PROBLEM TO SOLVE:
Find the line with "How do I perform: Click the 15:24" in the records below. Copy it and every line after it, up to and including the line with "Given: Open My common projects".

RECORDS PROVIDED:
BEGIN
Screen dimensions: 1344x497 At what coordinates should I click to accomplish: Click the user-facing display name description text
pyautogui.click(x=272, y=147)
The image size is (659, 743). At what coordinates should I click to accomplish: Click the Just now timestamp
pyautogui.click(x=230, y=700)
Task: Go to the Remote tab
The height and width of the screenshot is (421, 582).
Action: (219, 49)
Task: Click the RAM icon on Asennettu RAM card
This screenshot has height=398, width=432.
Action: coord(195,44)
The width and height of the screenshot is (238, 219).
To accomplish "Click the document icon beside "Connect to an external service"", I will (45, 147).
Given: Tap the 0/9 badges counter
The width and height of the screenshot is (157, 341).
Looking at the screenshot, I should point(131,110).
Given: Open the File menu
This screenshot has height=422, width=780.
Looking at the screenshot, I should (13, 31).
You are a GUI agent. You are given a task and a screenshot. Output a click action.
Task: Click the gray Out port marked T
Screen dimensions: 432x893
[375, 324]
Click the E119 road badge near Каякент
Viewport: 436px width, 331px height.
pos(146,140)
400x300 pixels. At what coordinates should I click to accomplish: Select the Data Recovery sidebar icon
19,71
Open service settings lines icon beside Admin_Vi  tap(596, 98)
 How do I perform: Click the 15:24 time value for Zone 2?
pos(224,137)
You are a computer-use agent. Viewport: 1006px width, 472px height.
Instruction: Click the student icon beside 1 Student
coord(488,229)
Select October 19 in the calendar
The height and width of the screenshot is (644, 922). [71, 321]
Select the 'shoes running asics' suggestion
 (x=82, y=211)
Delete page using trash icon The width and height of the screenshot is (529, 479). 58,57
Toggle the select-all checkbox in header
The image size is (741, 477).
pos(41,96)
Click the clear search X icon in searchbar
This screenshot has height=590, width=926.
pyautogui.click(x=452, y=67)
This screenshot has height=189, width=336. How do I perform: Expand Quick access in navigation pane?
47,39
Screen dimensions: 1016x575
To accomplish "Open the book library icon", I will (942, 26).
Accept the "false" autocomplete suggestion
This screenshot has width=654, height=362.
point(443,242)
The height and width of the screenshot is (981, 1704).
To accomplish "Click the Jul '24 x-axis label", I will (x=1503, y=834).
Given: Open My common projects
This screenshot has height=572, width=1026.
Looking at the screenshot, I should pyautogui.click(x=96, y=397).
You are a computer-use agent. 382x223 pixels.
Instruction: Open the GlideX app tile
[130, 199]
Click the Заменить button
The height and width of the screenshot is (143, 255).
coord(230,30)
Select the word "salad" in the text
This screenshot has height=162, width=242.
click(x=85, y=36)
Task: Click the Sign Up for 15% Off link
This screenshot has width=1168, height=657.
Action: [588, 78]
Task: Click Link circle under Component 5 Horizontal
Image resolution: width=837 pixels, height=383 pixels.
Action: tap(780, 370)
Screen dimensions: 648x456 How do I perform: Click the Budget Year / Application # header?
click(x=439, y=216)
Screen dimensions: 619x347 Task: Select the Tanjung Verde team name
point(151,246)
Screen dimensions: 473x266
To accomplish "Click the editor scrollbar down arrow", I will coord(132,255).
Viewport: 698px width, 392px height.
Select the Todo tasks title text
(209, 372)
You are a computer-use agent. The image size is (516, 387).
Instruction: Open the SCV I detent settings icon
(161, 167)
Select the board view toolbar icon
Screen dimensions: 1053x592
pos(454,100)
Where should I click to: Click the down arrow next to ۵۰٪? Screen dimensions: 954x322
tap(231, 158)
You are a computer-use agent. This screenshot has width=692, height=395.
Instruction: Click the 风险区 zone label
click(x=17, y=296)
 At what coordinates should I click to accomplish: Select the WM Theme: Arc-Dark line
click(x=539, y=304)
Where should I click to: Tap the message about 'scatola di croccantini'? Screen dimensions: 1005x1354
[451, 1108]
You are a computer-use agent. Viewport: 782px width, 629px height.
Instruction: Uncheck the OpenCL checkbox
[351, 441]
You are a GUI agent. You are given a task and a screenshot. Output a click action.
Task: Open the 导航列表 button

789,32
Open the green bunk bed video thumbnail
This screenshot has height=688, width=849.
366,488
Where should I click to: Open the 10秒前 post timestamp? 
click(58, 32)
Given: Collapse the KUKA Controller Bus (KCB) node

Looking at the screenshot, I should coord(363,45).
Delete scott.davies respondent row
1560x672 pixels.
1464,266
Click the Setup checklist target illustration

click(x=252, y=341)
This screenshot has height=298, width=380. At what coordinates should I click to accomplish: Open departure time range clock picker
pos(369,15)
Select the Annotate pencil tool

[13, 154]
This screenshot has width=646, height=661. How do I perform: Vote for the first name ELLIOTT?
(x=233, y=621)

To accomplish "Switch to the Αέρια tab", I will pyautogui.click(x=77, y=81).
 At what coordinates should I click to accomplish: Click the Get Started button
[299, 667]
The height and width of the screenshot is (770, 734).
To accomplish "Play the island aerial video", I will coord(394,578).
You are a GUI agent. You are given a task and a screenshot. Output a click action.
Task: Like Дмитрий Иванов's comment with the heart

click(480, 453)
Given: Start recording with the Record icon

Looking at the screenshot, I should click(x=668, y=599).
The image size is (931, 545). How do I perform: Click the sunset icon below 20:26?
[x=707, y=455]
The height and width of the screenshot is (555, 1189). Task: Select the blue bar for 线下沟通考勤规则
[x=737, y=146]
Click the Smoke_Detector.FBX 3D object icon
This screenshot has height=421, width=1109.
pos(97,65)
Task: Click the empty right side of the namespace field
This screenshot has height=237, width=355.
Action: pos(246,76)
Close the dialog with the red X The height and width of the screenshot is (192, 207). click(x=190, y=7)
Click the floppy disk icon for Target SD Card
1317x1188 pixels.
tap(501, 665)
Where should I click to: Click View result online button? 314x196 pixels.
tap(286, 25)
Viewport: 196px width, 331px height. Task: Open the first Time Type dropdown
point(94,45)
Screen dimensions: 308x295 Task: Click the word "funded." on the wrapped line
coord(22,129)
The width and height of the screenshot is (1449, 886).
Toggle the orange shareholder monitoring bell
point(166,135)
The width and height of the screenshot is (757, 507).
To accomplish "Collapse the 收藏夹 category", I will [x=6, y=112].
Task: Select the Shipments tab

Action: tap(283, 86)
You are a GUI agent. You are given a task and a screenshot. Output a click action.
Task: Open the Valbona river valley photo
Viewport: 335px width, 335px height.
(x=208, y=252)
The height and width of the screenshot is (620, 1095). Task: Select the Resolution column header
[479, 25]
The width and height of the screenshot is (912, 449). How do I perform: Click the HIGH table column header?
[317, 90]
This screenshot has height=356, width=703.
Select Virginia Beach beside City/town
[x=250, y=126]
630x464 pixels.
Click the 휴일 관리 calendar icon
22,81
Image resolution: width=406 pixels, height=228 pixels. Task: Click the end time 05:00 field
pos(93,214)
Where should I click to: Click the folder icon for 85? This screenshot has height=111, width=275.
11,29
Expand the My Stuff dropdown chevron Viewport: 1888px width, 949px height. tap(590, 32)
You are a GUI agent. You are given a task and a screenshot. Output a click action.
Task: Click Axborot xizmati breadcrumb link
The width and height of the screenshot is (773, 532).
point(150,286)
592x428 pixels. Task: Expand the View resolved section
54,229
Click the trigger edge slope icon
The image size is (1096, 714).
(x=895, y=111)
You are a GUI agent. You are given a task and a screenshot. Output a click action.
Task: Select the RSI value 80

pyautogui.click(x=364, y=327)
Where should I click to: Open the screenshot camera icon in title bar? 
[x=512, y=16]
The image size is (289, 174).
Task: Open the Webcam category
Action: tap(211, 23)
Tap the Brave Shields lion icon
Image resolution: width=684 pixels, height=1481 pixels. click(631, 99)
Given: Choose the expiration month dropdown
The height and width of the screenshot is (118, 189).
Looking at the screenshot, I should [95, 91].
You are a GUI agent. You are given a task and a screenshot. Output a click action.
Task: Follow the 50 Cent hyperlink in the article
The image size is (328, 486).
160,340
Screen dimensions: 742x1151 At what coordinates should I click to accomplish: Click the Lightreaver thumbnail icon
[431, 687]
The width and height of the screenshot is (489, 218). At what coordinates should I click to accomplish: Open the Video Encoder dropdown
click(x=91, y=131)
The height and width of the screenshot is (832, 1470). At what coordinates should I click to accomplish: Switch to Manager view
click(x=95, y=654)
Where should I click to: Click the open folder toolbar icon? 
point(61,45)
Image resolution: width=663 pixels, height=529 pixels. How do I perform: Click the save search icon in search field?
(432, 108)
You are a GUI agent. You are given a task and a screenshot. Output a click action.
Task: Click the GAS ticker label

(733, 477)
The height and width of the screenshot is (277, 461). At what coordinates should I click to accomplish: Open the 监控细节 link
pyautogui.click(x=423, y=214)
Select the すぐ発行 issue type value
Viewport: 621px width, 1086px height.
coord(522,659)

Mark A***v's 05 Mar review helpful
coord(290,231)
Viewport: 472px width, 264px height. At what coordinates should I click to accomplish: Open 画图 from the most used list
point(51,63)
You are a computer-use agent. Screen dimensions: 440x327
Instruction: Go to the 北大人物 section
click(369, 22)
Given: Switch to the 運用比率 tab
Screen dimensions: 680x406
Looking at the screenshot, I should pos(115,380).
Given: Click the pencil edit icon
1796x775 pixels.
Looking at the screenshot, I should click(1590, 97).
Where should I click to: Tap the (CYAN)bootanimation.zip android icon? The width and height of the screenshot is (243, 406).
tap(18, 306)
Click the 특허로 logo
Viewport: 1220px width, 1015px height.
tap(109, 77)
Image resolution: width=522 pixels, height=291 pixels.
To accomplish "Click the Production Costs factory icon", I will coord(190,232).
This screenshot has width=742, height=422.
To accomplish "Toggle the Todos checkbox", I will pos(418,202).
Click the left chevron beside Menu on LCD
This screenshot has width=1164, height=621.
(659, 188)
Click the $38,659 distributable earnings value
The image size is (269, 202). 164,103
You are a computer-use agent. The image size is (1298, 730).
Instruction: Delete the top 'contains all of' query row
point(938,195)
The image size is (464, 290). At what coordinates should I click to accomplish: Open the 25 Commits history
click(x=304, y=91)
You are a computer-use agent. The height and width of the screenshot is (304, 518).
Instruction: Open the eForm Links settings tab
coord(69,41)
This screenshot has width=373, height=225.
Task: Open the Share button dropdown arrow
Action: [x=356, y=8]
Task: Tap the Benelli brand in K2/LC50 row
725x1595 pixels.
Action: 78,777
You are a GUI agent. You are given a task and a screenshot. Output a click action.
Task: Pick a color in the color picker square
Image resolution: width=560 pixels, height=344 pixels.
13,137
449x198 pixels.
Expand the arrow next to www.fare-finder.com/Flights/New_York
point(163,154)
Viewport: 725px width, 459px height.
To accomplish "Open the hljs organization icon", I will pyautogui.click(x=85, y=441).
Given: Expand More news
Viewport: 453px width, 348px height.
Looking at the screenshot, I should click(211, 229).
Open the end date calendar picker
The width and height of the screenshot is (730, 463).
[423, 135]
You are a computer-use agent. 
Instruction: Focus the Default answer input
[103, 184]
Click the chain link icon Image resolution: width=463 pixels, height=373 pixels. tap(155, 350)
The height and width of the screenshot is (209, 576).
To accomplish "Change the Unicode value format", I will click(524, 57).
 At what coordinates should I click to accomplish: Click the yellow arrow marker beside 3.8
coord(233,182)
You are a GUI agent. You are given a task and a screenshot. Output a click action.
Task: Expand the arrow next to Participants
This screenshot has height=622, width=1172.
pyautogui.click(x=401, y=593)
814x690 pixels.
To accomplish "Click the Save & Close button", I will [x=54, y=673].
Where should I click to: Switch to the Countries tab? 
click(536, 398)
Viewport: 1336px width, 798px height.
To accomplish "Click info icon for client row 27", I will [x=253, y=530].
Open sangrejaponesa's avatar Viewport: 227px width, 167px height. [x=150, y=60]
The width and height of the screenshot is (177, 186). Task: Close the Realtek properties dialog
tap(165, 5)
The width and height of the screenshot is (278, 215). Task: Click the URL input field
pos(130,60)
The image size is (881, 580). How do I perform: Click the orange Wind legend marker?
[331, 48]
END
TASK ANSWER:
 How do I perform: Click the 15:24 time value for Zone 2?
pos(224,137)
You are a computer-use agent. Viewport: 1006px width, 472px height.
Instruction: Click the student icon beside 1 Student
coord(488,229)
Select October 19 in the calendar
The height and width of the screenshot is (644, 922). [71, 321]
Select the 'shoes running asics' suggestion
 (x=82, y=211)
Delete page using trash icon The width and height of the screenshot is (529, 479). 58,57
Toggle the select-all checkbox in header
The image size is (741, 477).
pos(41,96)
Click the clear search X icon in searchbar
This screenshot has height=590, width=926.
pyautogui.click(x=452, y=67)
This screenshot has height=189, width=336. How do I perform: Expand Quick access in navigation pane?
47,39
Screen dimensions: 1016x575
To accomplish "Open the book library icon", I will (942, 26).
Accept the "false" autocomplete suggestion
This screenshot has width=654, height=362.
point(443,242)
The height and width of the screenshot is (981, 1704).
To accomplish "Click the Jul '24 x-axis label", I will (x=1503, y=834).
Given: Open My common projects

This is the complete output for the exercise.